I have a simple registration form on my site...
http://livefitrevolution.com/?page_id=656
...and I just got notice from a user that within 2 hours of registering with us, she has been hit with a ton of spam. I searched the forums and could not find anything on this subject specifically. How is someone getting hold of the email addresses of my users and what can I do to prevent it? Thanks...
Jason.
This hasn't been reported by anyone. There is no way for anyone to get the emails unless 1) your web site is compromised and someone has access to it or 2) your database is compromised and someone has access to it.
I wouldn't assume because they filled out that form and they are receiving spam that it is somehow related to Gravity Forms. There is no way for anyone to get to the data unless they have access to your server and database. That is the only place that data collected resides.
Carl...thanks for that. No one else has access to my database or server. I am a one-man operation. I have not done anything to secure my WP install, so I guess I need to look into that. Any suggestions? Thanks.
Only suggestions are to us strong passwords for both your database user password and your FTP passwords. Strong being long with upper and lowercase, special characters, etc. Password generators are useful for this.

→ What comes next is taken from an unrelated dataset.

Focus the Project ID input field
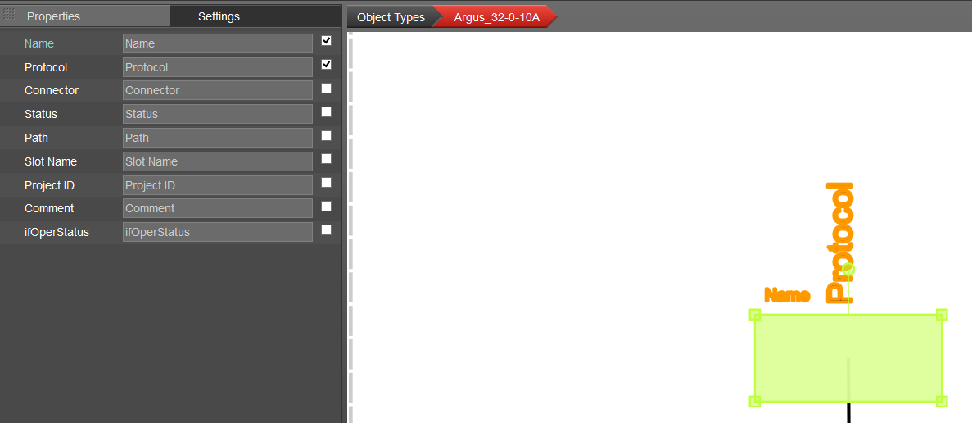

As for your WordPress install, create your own admin account and always delete the actual "Admin" user account. This makes it an easy target for hacking if there is an account with the username "Admin". Also make sure your admin access accounts have strong passwords.
However, my first impression is that the user is incorrect and their issues with spam probably have nothing to do with submitting a form on your site.
Awesome. Thanks for the suggestions.